- _EXCERPTED RECORDS_

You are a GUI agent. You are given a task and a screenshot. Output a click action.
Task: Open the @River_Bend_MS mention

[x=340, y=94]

* * *

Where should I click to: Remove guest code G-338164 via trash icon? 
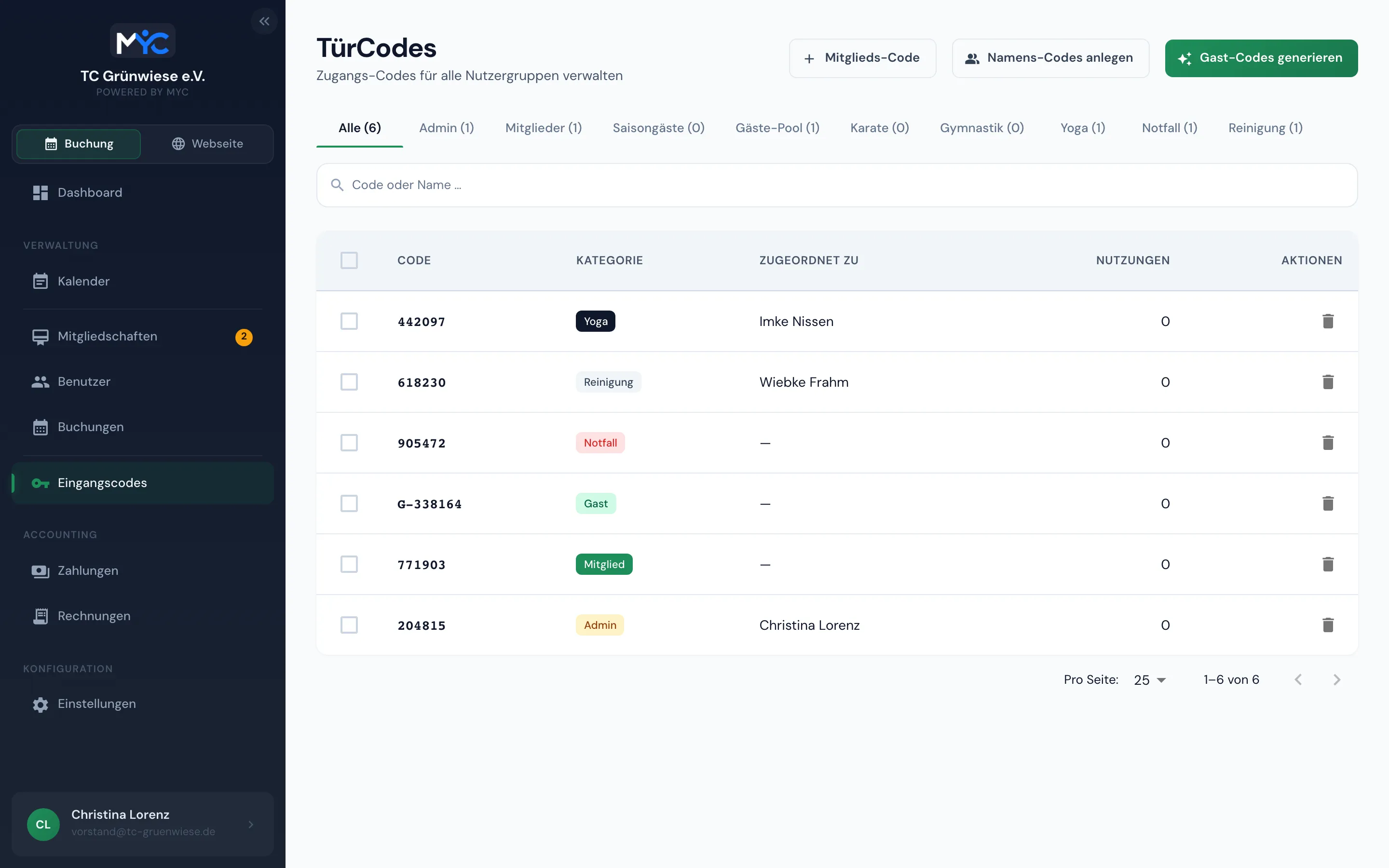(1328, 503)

- _TASK DIRECTIONS_
Please convert the records in the stretch from the line containing "You are a GUI" through the line containing "[x=340, y=94]" into a two-column CSV with the headers instruction and click, one row per record, putting each record's text and its answer in a single quoted field with line breaks replaced by spaces.

- _RESULT OF THE TASK_
instruction,click
"You are a GUI agent. You are given a task and a screenshot. Output a click action. Task: Open the @River_Bend_MS mention","[x=340, y=94]"